The new center has 16 private, spacious labor-delivery and recovery suites, five triage rooms, four prolonged observation rooms, a maternal intensive monitoring bay and an obstetric post-surgical recovery area. These facilities are supported by five operating rooms and one fetal surgery room. The center is on the same floor as UTMB’s Neonatal Intensive Care Unit, making this unit ideally suited to care for our high-risk population as well as women with uncomplicated pregnancies.
 
I am convinced that I work with the best cadre of labor and delivery and neonatal nurses within our specialty. Our service is always covered by a host of physicians who are in-house, including obstetrician gynecologists, neonatologists and obstetric anesthesiology specialists.
 
Additionally, we have physicians who are trained in maternal-fetal medicine, which is specific training for high-risk pregnancies. Our team includes individuals who are board certified in both critical care as well as maternal-fetal medicine — an absolutely unique capability equaled by virtually no other facility in Texas.
 
Simply stated, we are prepared to deal with any emergency situation with an immediate response time, providing an incredible safety net for the woman and her soon-to-be-born child.
 
Mothers at lower risk for complications have access to our group of certified nurse-midwives, who are available 24 hours a day to attend births and provide woman-centered care in our clinics.
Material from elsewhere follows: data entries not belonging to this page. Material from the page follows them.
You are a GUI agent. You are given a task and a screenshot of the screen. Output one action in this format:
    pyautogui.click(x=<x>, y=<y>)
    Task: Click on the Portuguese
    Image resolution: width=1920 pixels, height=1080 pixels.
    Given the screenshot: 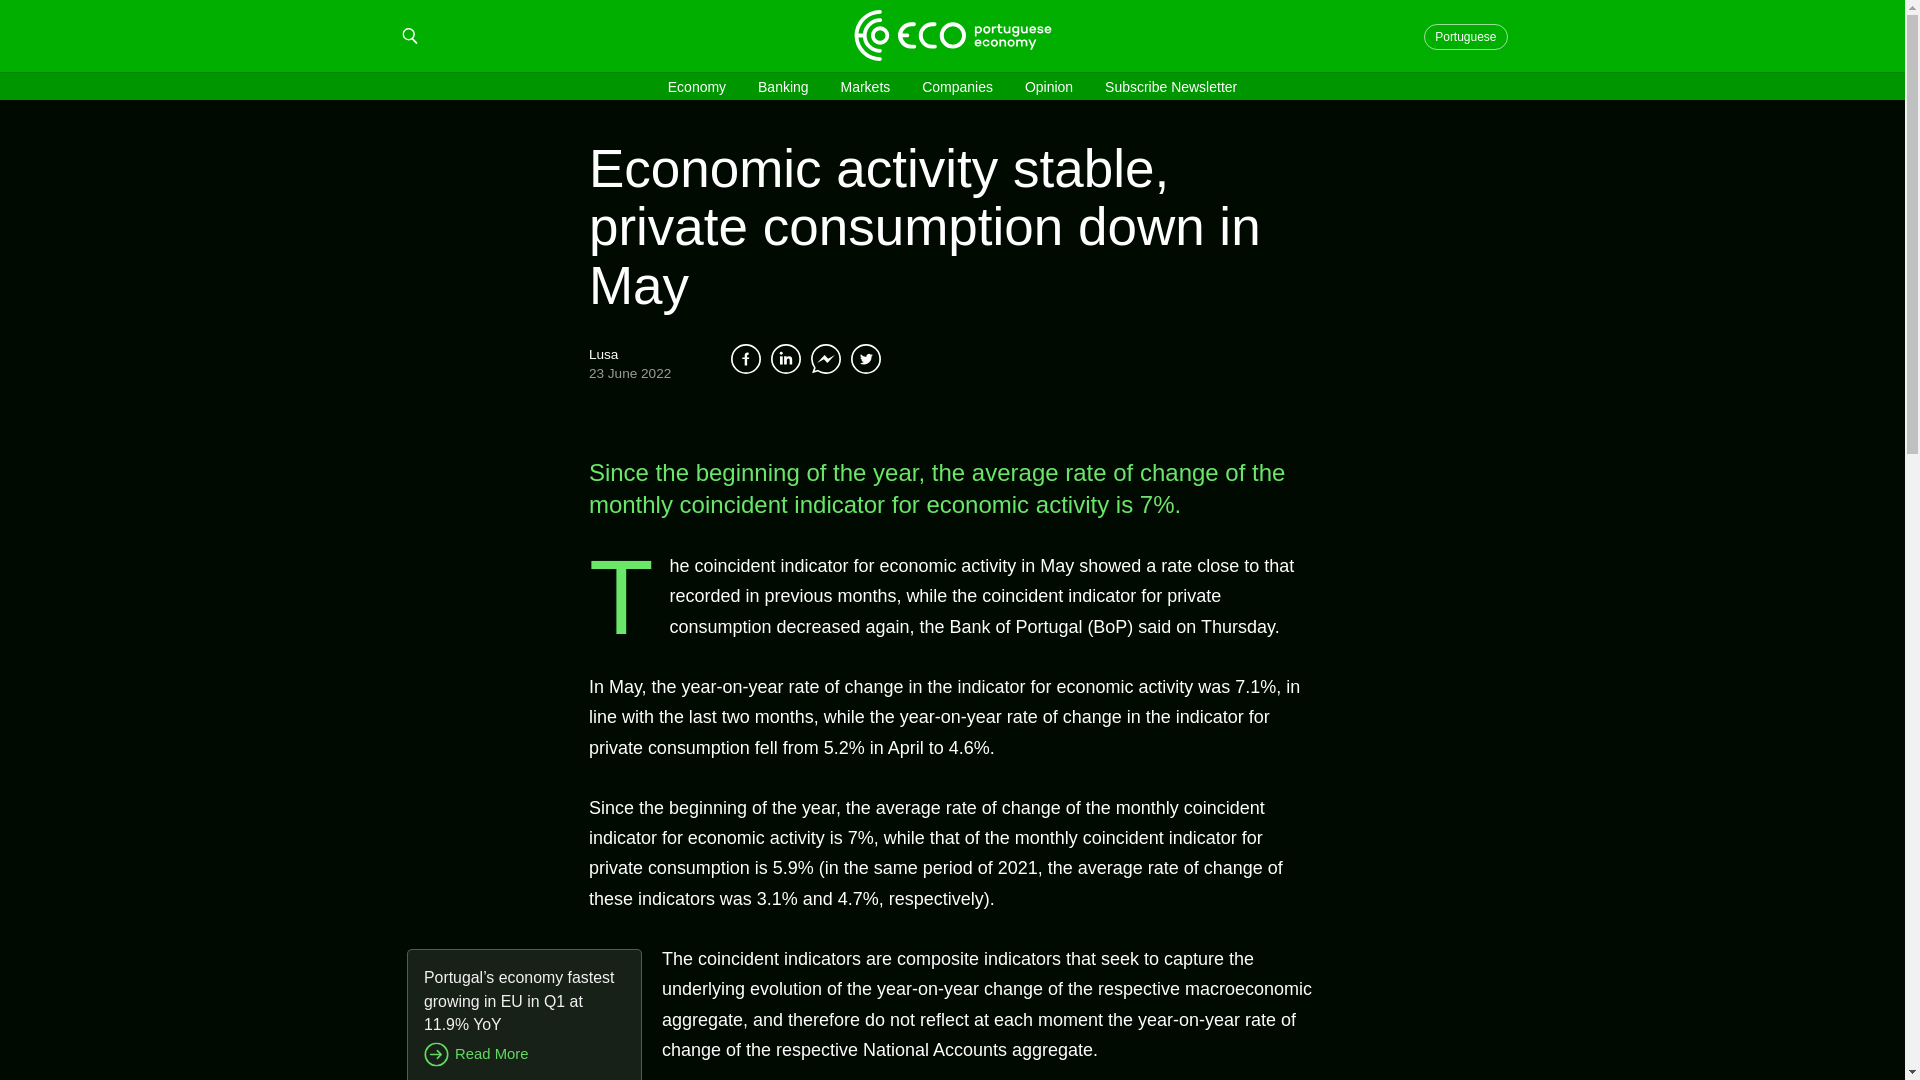 What is the action you would take?
    pyautogui.click(x=1468, y=35)
    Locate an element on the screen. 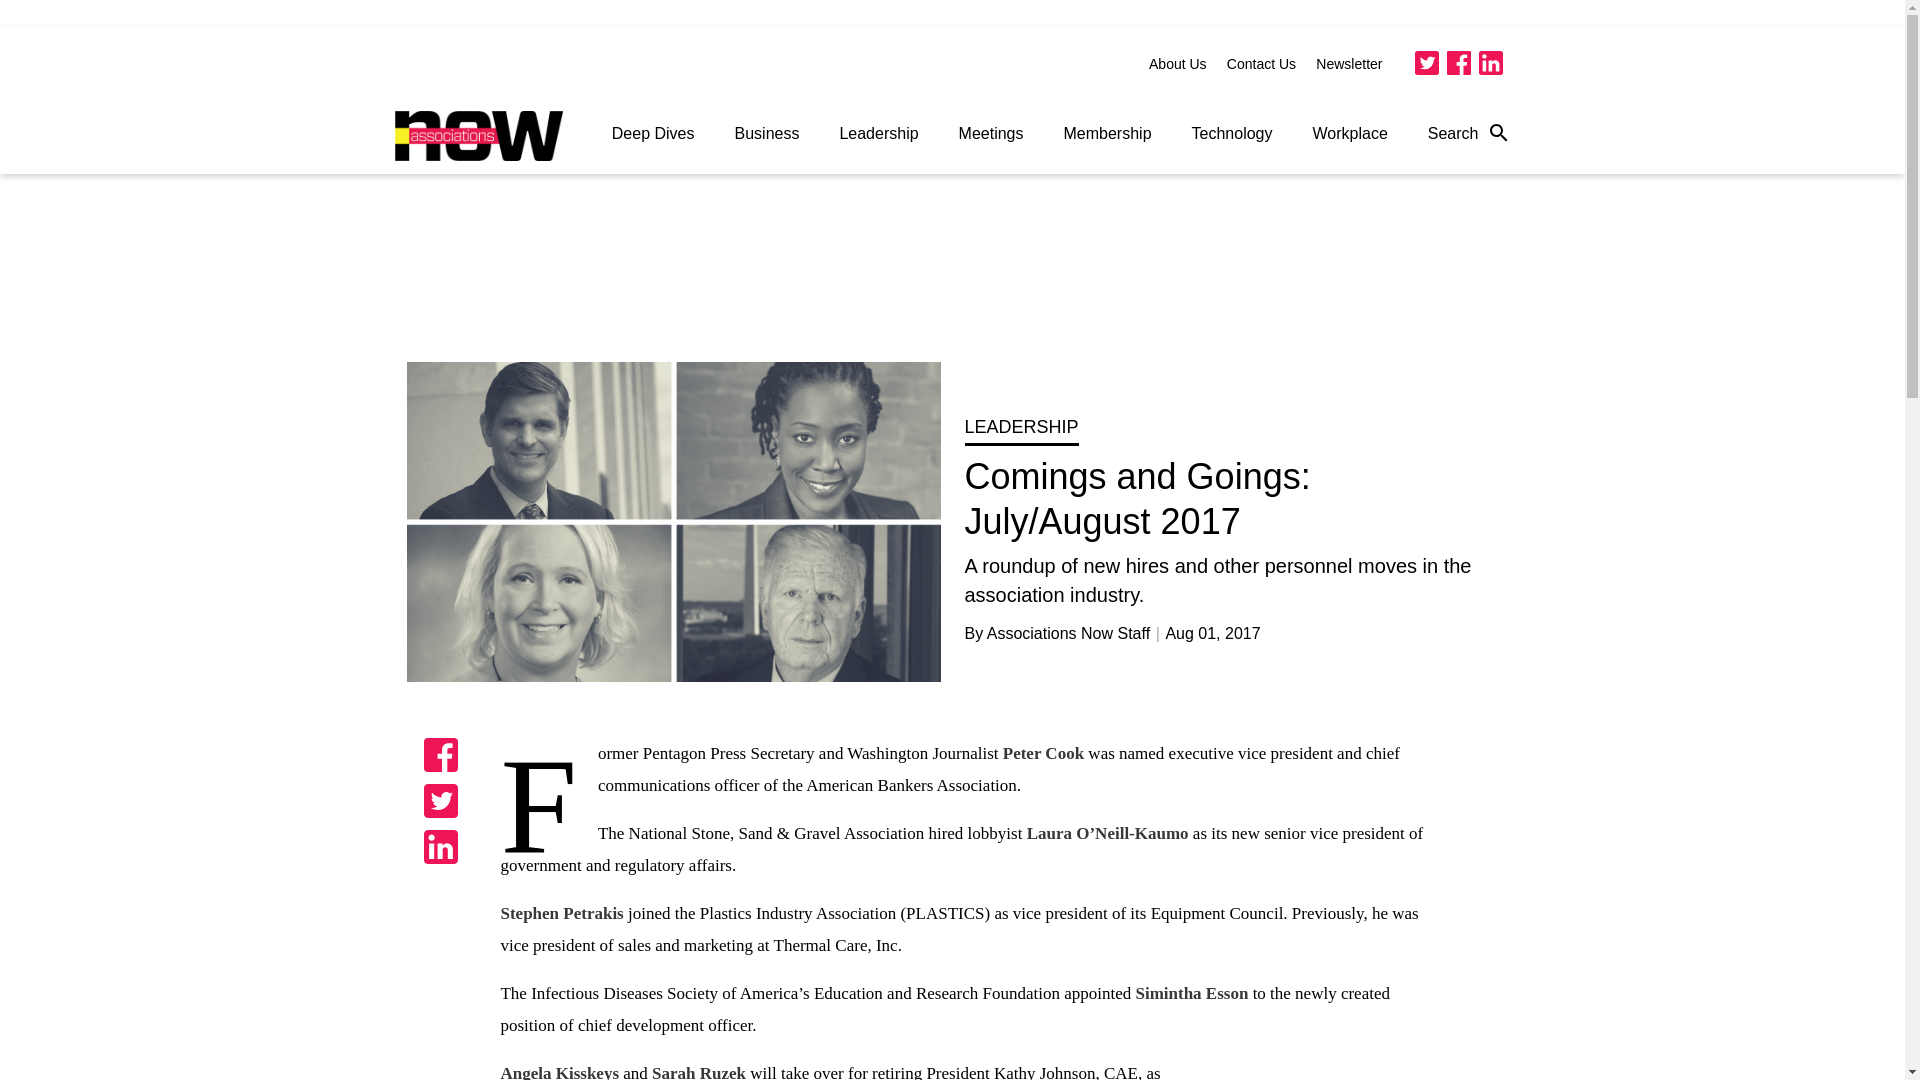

The midwives and physicians work closely together to provide the individualized birth experiences many of our families request.
 
We are very proud of our tri-fold mission of patient care, education and research. Through our membership in several prestigious national collaborations, we are continually analyzing, evaluating and improving our patient care, which, in many areas of obstetric practice, will set national standards for care in the future. Very often, the medicine that others will be practicing in the future is already being practiced at UTMB today.
 
Dr. Gary Hankins is chairman of the department of obstetrics and gynecology at the University of Texas Medical Branch at Galveston.